- [EXTRACTED MATERIAL]

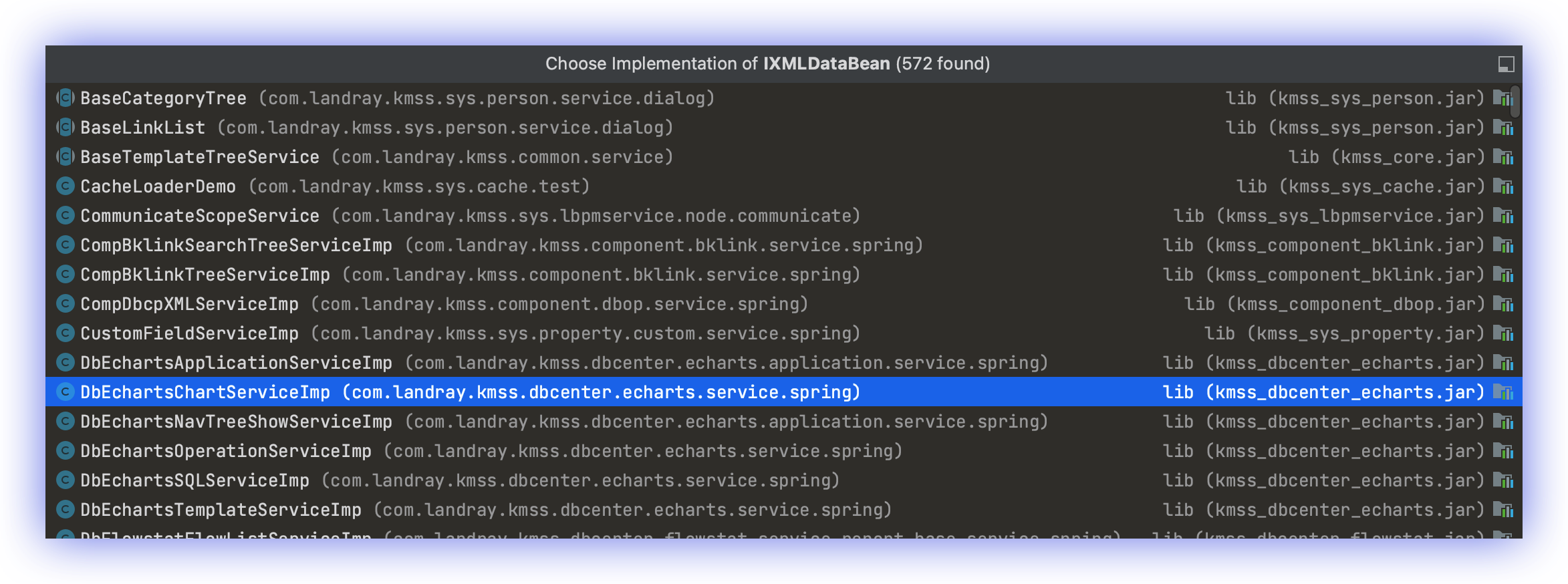The height and width of the screenshot is (584, 1568).
Task: Select CompBklinkSearchTreeServiceImp entry
Action: click(784, 245)
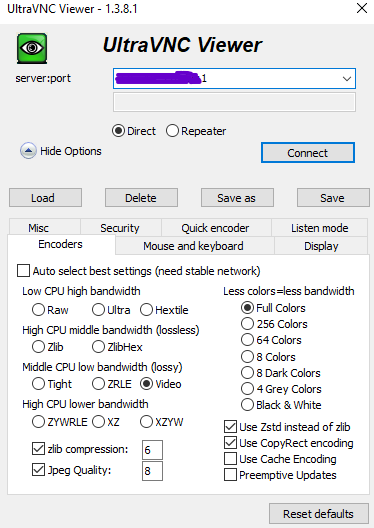Uncheck the Jpeg Quality checkbox

[x=38, y=470]
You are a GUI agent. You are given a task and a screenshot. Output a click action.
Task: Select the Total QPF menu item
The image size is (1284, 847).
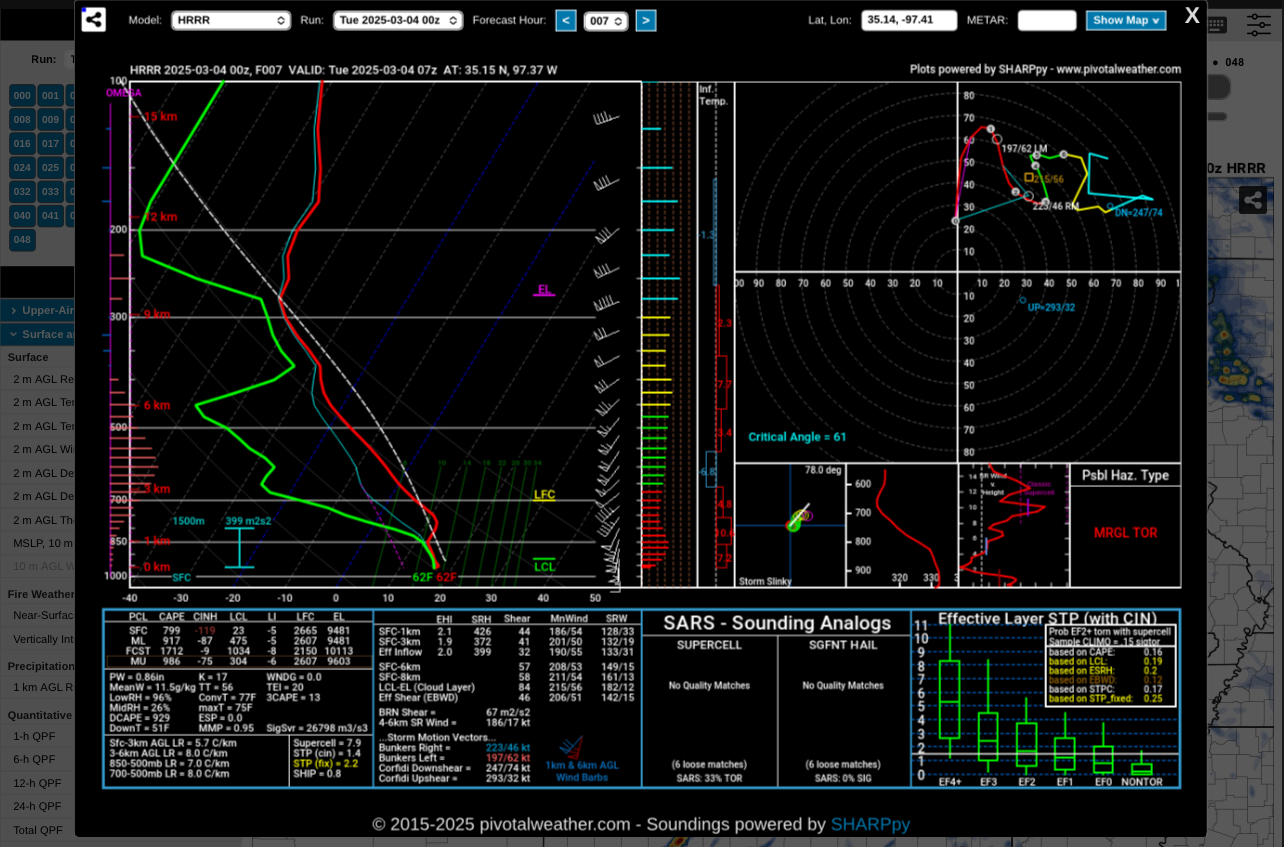tap(37, 830)
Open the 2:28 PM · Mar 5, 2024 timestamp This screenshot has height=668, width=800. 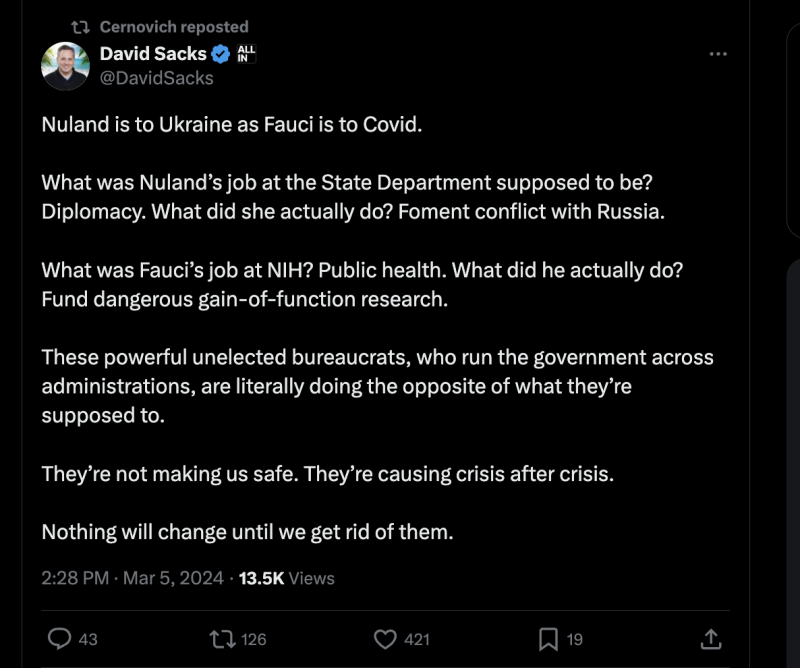click(133, 578)
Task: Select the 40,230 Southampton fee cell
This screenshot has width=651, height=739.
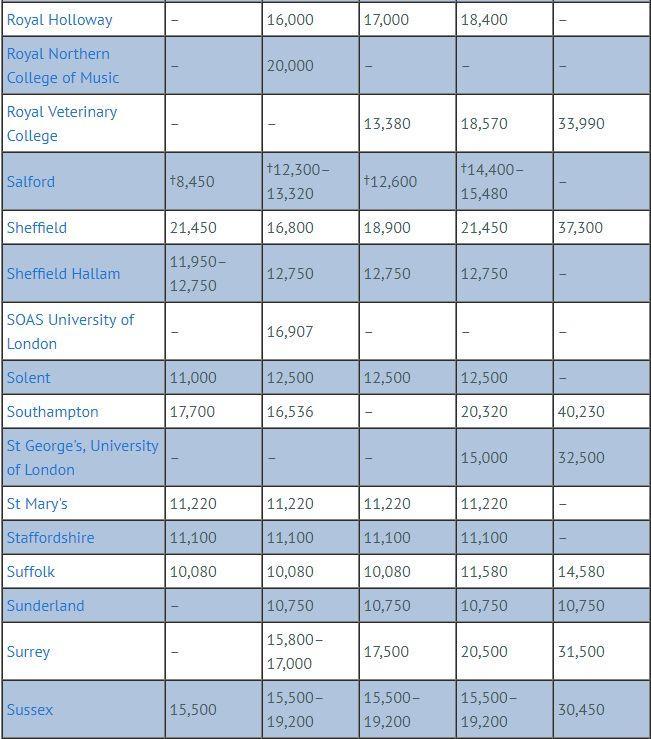Action: coord(580,411)
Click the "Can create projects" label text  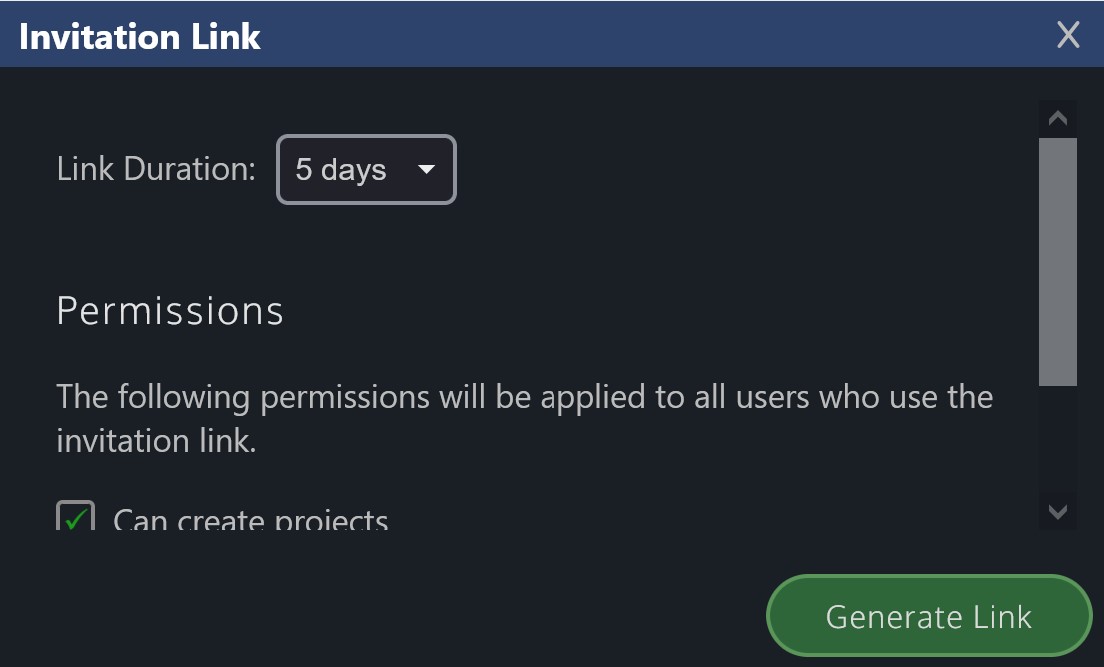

- [WHAT YOU WILL DO] Turn the data above, from the line with "Task: Select the 40,230 Southampton fee cell" up to and including the last line, into a Markdown table with the columns Row and Data line, leaving out blank lines. Keep the pictures out of your answer.

- [FULL SOLUTION]
| Row | Data line |
|---|---|
| 1 | Task: Select the 40,230 Southampton fee cell |
| 2 | This screenshot has width=651, height=739. |
| 3 | Action: coord(580,411) |
| 4 | Click the "Can create projects" label text   |